2022年09月23日
堀江さんの職業
「今日は、酔っ払っちゃったな」
と言えば、
「うちはね、酔わない酒なんて出してないんだよ」
と返される。
「ああ、そうでした」
そして、常連客らの笑い声。
いつものたまり場、酒処 「H」 は、今宵も和気あいあいの雰囲気に包まれています。
では、なぜ、僕たちは酔うのでしょうか?
演歌の世界ならば、“忘れてしまいたいこと” があるから?
いい事があった日は、“喜び” を分かち合いたいから?
はたまた、今日も一日頑張った自分へのご褒美でしょうか?
僕が酒処 「H」 で酔う理由は、ここに “人生のヒント” が、たくさん転がっているからなんですね。
たとえば、先日のこんなワンシーン。
話題は、83歳 (当時) でヨットによる世界最高齢単独無寄港太平洋横断に成功した堀江謙一さんの偉業で盛り上がっていました。
その時、常連客の一人が言ったひと言が、眠れない夜を連れてきました。
「堀江さんて、冒険家なの? 探検家なの?」
たぶん、スマホで検索すれば、一発で答えは出で来るのでしょうが、そこは昭和をこよなく愛するアナログ人間の集まりです。

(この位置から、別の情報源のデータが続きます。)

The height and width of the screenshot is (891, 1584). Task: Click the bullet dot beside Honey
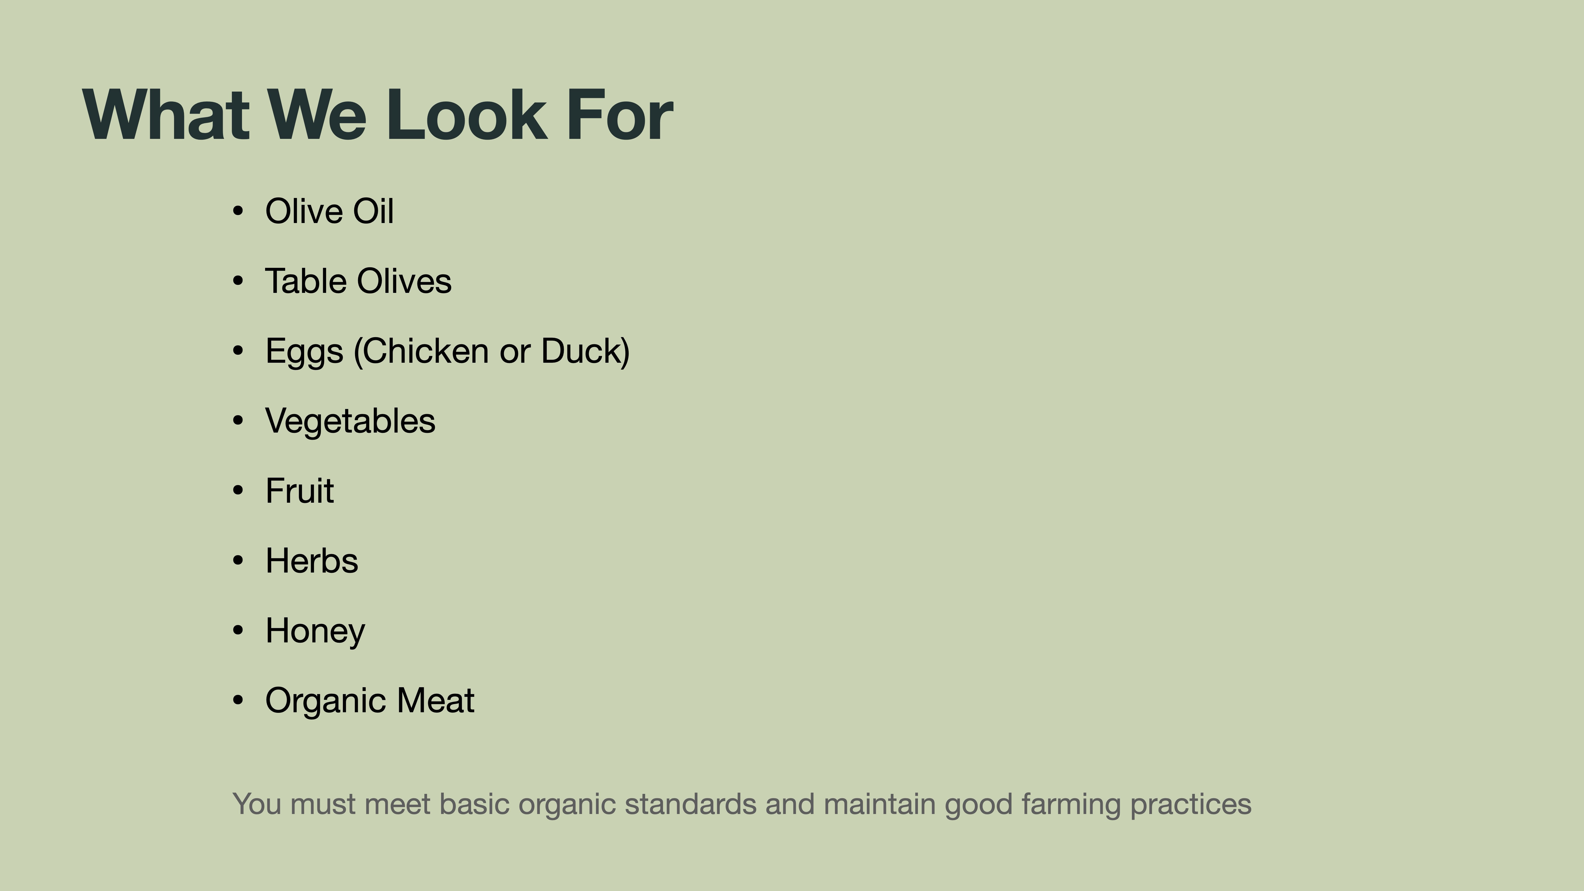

テストでカンニングをして、答えだけ写して提出するような姑息な手段は、誰もが望んでいません。
まずは、お得意のディスカッションから始まります。
「“冒険” と “探検” って、どこが違うの?」
「そもそも漢字が違うよね」
「えっ、違う漢字なの?」
そんなところから、侃侃諤諤(かんかんがくがく)と意見交換が続きます。
結果、酔っ払っていることもあり、その日は宿題として持ち帰ることになりました。
そして昨晩、その答え合わせとなりました。
もちろん、発表するのは僕の役割です。
【冒険】
危険を冒すこと。成功のたしかでないことをあえてすること。(広辞苑)
「冒険」 の 「険」 は、「危険」 の 「険」 です。
“けわしい” という意味があります。
【探検】
未知のものなどを実地にさぐりしらべること。(広辞苑)
ですから、検査や点検などの 「検」 の字が当てられているのですね。
「検」 は、調べるの意味。
それに、「探」 の字が付くわけですから、“探り調べる” ことになります。
ただし、辞書には、こんな一文が添えられています。
<また、危険を冒して実地を探ること。>
この場合のみ、「探険」 と表記してもよいようです。
では、堀江謙一さんの偉業は、「冒険」 なのでしょうか? 「探検」 それとも 「探険」?
意味からすれば、「冒険」 ということになります。
そして、堀江謙一さんのプロフィールにも、ちゃんと 職業欄に 「海洋冒険家」 とありました。
「いゃ~、ジュンちゃん、ありがとう。これで、すっきりしたよ!」
常連客らに感謝され、昨晩も美酒に酔いしれることができました。
常連客のみなさんへ
「H」 の酒は、同じ酒でも話題により酔いのスピードが増しますから、深酒にご注意ください。